The problem is that it faces no such choice. As Truss will never concede, there are numerous countries that are not only more equal than the UK but richer too: France, Germany, the Nordic states, Australia and New Zealand. Even the International Monetary Fund – hardly a bastion of socialism – has felt moved to remind her that inequality is bad for growth.
Truss is hardly wrong when she complains that the UK has become a low-growth country. Since the 2008 financial crisis the economy has expanded at an average annual rate of just 1.5 per cent (compared to 2.7 per cent before the crash). Of the G7 countries only Italy has fared worse.
Yet Truss’s 36-minute speech – the shortest of any major party leader in memory – did not contain anything resembling an actual plan for growth. The UK’s problem is not that it taxes too much but that it invests too little. Yet far from raising infrastructure spending, Truss’s profligate tax cuts mean she is set to cut it. Her mantra, she declared, was “growth, growth, growth” but two of the biggest culprits for the lack of it – Brexit and austerity – were spared any blame.
The Prime Minister may plead that her experiment needs time to work (“whenever there is change, there is disruption”) but voters – and her own MPs – appear in little mood to wait and find out. Even before the Tories’ poll ratings became apocalyptic it was clear that the UK had no desire for a free-market revolution.
A day before Kwasi Kwarteng’s mini-Budget the British Social Attitudes survey showed that a mere 6 per cent of voters wanted Truss’s favoured combination of tax cuts and spending cuts. The Prime Minister, in short, is trying to govern a country that does not exist. Voters aren’t yearning for the “creative destruction” promised by Truss but for security and stability: better public services, higher wages, more affordable housing.

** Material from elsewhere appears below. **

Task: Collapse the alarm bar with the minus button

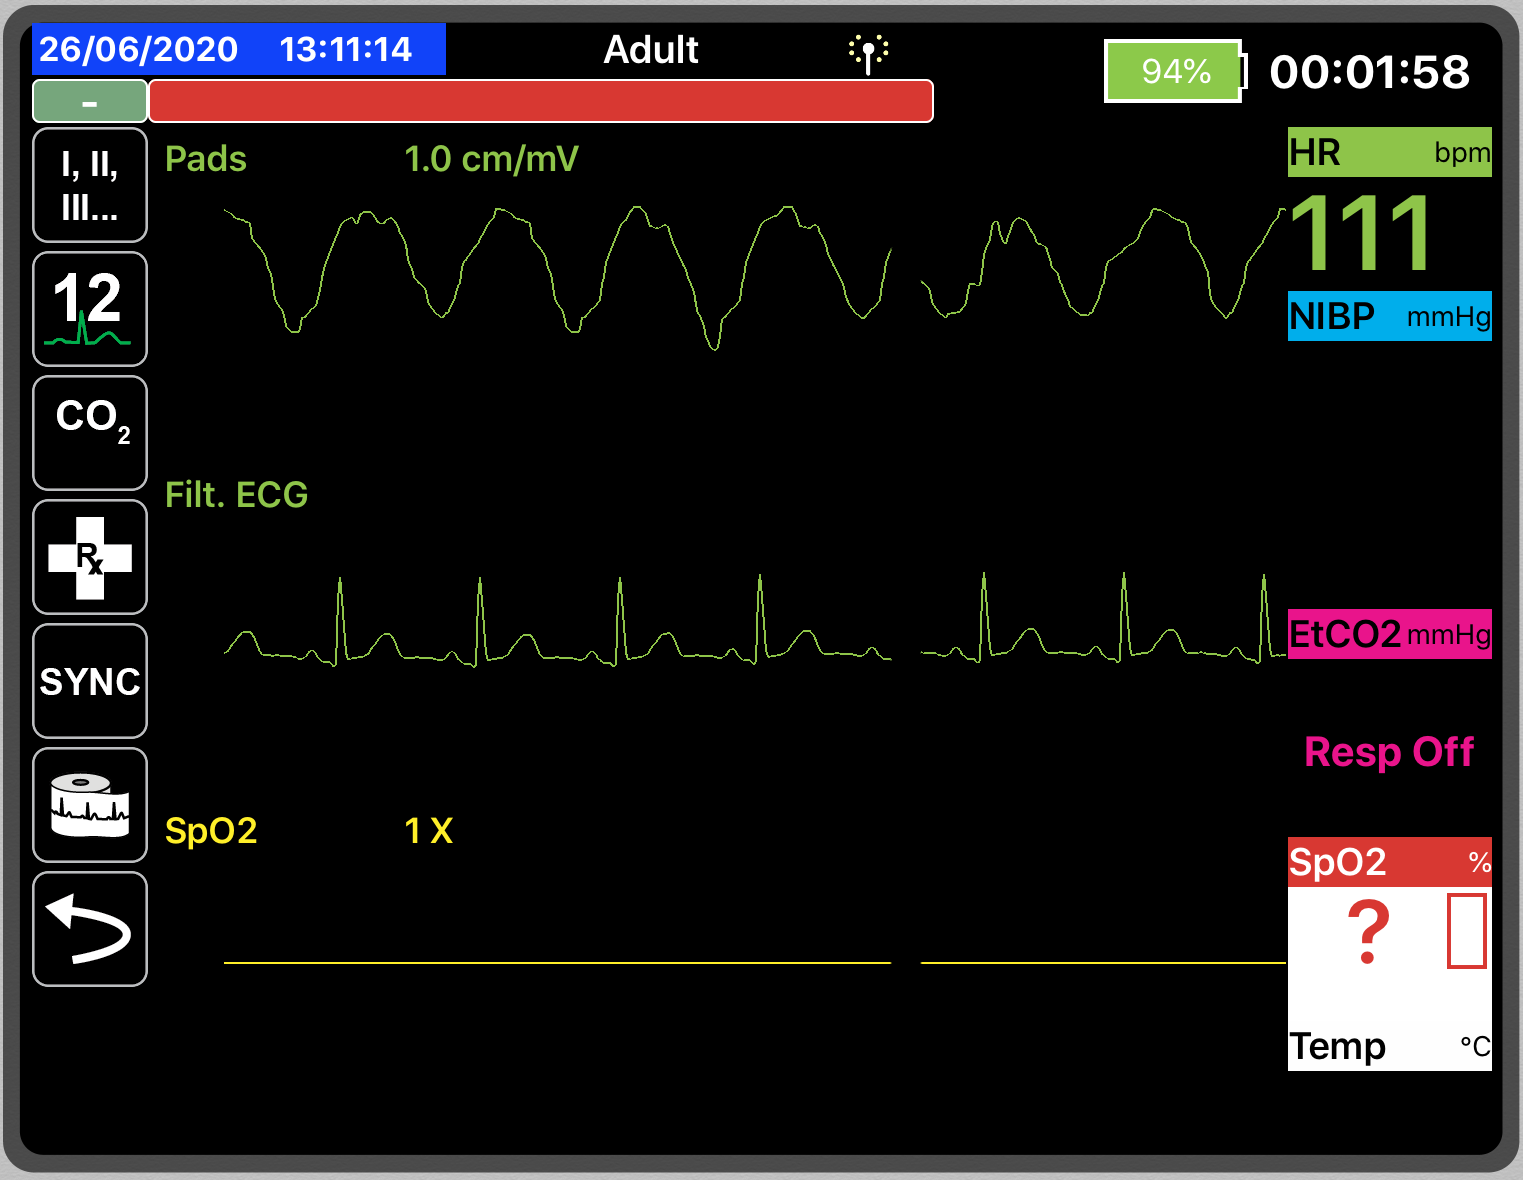Action: tap(89, 100)
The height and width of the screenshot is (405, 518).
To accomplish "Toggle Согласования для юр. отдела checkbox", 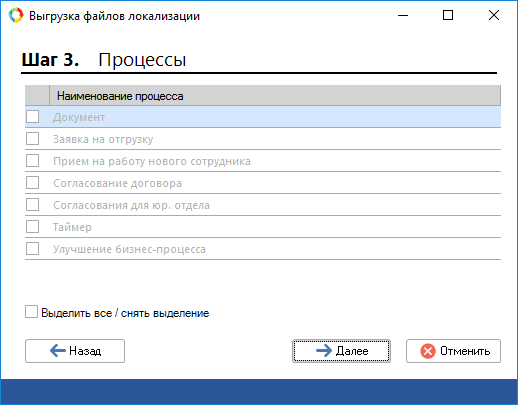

Having set herself against socialists, social democrats, liberals, One Nation Tories, greens and “separatists”, the Prime Minister is preaching only to the converted. Forget an “anti-growth coalition”, Truss is leading an anti-voter one.
The most memorable moment of an unmemorable speech – “cranes building buildings” ran one inelegant phrase – came when she was interrupted by Greenpeace protesters holding aloft a banner that read “who voted for this?” The answer, of course, is 81,326 Conservative Party members, or a mere 0.2 per cent of the population. And that, above all, explains how Britain came to have a Prime Minister who sees the country not as it is but as she wishes it was.